Privatizações adiadas

Salim Mattar, secretário Especial de Desestatização, ao lado do presidente Jair Bolsonaro, em janeiro de 2020: pretensão de levantar R$ 150 bilhões com privatizações foi abandonada. (Foto: Marcos Corrêa/Presidência da República)

Não é apenas no estouro dos gastos, na queda de arrecadação e na prorrogação de pagamentos a receber que a pandemia de coronavírus afetará o caixa da União. O secretário especial de Desestatização, Desinvestimento e Mercados do Ministério da Economia, Salim Mattar, afirmou nesta quarta-feira, dia 22, que todo o programa de desestatizações previsto para 2020 ficará para 2021. Isso inclui a venda da participação do governo em empresas privadas; a redução da participação da União em estatais, ainda mantendo o controle acionário; e as privatizações propriamente ditas, como a da Eletrobrás, que ainda depende de aprovação de projeto de lei no Congresso, mas que o governo esperava poder realizar no segundo semestre deste ano.

O argumento do secretário é o de que os ativos estão depreciados demais no momento atual para que valha a pena realizar operações de desestatização: “Não há ambiente no mercado para a venda de participações e ativos. Essa crise nos surpreendeu”, afirmou Mattar, acrescentando que o cronograma de 2020 não foi o único afetado, e que muito provavelmente as privatizações previstas para 2021 – caso dos Correios e da Telebrás – terão de ocorrer apenas em 2022. Com isso, Mattar também disse que a equipe econômica não vai elaborar nova meta para este ano, em substituição ao objetivo original de levantar R$ 150 bilhões – no ano passado, o governo conseguiu bater a meta e conseguiu R$ 105,5 bilhões.

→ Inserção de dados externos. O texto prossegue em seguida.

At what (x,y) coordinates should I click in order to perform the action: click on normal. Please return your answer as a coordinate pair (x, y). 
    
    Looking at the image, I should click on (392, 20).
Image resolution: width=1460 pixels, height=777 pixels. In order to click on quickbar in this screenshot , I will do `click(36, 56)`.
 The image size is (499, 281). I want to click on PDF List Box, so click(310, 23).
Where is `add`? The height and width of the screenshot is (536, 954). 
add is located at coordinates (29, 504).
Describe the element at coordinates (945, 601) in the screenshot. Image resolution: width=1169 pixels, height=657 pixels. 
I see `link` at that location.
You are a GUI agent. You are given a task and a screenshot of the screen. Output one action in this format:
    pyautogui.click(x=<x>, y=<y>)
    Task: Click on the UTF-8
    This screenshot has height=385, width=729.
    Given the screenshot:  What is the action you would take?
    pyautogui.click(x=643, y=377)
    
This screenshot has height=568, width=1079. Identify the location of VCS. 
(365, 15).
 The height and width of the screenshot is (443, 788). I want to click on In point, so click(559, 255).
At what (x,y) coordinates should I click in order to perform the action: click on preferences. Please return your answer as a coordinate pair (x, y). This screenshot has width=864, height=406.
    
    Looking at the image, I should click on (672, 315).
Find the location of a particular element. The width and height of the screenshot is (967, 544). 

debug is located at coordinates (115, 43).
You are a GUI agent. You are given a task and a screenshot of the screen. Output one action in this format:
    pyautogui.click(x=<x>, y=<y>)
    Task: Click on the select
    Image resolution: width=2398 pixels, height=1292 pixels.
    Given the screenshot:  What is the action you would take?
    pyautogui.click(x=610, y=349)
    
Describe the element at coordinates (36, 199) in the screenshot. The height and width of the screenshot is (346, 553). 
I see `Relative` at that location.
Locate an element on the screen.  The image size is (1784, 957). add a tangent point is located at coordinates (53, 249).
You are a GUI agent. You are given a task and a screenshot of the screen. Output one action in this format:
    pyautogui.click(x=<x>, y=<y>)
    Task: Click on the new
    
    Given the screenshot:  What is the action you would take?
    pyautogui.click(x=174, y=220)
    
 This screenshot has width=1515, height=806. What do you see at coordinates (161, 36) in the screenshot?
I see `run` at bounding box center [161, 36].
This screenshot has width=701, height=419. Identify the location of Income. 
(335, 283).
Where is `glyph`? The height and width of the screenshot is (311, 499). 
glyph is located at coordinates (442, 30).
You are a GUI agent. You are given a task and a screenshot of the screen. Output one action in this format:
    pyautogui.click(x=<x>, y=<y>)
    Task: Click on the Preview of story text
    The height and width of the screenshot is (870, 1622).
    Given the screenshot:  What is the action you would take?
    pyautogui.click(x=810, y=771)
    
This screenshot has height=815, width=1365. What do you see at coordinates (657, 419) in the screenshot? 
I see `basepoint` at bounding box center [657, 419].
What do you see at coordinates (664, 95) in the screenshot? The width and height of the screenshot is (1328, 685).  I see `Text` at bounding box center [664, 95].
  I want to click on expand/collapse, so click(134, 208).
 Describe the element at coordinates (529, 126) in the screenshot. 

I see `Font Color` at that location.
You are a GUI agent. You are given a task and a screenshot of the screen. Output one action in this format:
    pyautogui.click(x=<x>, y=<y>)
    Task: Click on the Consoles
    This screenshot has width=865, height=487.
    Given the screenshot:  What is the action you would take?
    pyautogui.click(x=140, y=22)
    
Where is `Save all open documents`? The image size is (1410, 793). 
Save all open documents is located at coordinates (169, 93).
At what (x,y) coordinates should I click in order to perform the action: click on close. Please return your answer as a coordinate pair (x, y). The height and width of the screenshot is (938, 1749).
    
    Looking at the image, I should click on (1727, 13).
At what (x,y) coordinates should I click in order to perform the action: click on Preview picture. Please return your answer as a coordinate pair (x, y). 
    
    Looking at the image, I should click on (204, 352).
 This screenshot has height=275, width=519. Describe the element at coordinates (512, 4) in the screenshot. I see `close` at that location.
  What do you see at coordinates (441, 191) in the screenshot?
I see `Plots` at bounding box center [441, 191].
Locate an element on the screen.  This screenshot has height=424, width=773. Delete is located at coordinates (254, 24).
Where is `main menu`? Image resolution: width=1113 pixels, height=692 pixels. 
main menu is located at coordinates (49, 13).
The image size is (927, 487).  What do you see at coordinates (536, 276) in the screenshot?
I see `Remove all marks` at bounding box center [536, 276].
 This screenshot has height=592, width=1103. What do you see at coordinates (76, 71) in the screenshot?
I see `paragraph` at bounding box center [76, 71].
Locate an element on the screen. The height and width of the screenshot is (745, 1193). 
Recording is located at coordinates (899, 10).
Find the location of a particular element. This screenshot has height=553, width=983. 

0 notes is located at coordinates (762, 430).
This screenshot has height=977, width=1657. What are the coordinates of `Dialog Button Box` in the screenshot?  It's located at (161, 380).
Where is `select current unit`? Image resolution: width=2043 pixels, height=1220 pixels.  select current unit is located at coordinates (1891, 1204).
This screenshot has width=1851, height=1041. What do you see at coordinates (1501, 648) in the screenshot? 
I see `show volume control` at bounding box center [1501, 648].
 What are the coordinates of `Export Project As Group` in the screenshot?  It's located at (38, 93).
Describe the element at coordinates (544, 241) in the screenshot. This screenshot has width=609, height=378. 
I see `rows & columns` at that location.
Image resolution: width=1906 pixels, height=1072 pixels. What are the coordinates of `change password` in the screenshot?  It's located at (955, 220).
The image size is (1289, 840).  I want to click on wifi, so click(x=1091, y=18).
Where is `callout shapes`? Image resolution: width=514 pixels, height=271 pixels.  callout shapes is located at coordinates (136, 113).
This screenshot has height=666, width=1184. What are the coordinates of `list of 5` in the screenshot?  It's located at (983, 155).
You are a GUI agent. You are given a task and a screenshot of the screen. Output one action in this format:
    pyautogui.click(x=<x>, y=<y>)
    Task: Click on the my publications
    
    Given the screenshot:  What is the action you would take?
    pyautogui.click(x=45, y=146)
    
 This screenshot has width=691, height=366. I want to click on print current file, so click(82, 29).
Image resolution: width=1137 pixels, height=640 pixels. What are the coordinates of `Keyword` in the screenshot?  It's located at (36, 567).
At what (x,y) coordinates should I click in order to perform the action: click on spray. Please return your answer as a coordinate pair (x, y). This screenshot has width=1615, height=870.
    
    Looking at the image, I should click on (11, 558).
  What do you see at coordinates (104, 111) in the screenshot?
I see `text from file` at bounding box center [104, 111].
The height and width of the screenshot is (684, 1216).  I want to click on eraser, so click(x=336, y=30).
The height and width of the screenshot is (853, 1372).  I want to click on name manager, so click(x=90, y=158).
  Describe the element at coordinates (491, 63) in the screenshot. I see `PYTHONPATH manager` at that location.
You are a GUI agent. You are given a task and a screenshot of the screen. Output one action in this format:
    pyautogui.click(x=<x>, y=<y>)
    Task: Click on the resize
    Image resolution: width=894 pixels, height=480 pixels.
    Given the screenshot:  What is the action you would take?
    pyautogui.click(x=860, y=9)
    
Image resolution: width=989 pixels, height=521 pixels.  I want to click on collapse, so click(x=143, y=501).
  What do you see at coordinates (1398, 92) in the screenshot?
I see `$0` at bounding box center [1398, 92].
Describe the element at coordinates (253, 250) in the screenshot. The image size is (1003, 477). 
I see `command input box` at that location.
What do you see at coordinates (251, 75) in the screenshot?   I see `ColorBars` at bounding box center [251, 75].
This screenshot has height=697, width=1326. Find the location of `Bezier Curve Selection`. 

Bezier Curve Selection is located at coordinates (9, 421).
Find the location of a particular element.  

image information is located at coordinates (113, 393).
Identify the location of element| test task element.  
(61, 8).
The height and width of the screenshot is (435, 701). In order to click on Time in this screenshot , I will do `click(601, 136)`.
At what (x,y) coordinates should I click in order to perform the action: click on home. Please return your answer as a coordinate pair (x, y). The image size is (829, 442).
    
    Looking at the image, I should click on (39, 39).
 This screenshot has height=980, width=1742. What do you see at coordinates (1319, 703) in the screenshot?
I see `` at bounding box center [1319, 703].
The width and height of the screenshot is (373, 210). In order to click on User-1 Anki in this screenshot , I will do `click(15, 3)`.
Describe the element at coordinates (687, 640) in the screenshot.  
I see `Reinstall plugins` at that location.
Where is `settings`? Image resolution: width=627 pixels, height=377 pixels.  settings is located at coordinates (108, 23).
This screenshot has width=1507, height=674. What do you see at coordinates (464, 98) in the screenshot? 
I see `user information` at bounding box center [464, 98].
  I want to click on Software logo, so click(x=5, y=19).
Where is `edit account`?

É de se supor que a equipe econômica tenha analisado todas as possibilidades antes de jogar a toalha de forma tão enfática

Especialmente quem acredita que a retomada deva ser mais rápida que o previsto pode ter suas ressalvas à avaliação do governo. O índice Ibovespa, por exemplo, já subiu 25% desde o nível mais baixo do ano, um mês atrás – mas ainda teria de subir outros 50% para igualar o seu melhor momento, em janeiro. Mesmo assim, é de se supor que a equipe econômica tenha analisado todas as possibilidades antes de jogar a toalha de forma tão enfática, tanto pelo compromisso inegável de Mattar, Paulo Guedes e outros membros do ministério com o enxugamento do Estado quanto pelo efeito fiscal que essa desistência terá. Se esses recursos já fariam muita falta em condições normais – antes da crise causada pelo coronavírus, a previsão de déficit primário era de R$ 124 bilhões –, seriam ainda mais necessários diante do enorme rombo que está por vir. A título de exemplo, governo e Congresso negociam um projeto de socorro a estados e municípios em que a União está disposta a arcar com algo na casa das dezenas de bilhões de reais, enquanto o texto atual pode jogar no colo do Tesouro Nacional um gasto várias vezes maior.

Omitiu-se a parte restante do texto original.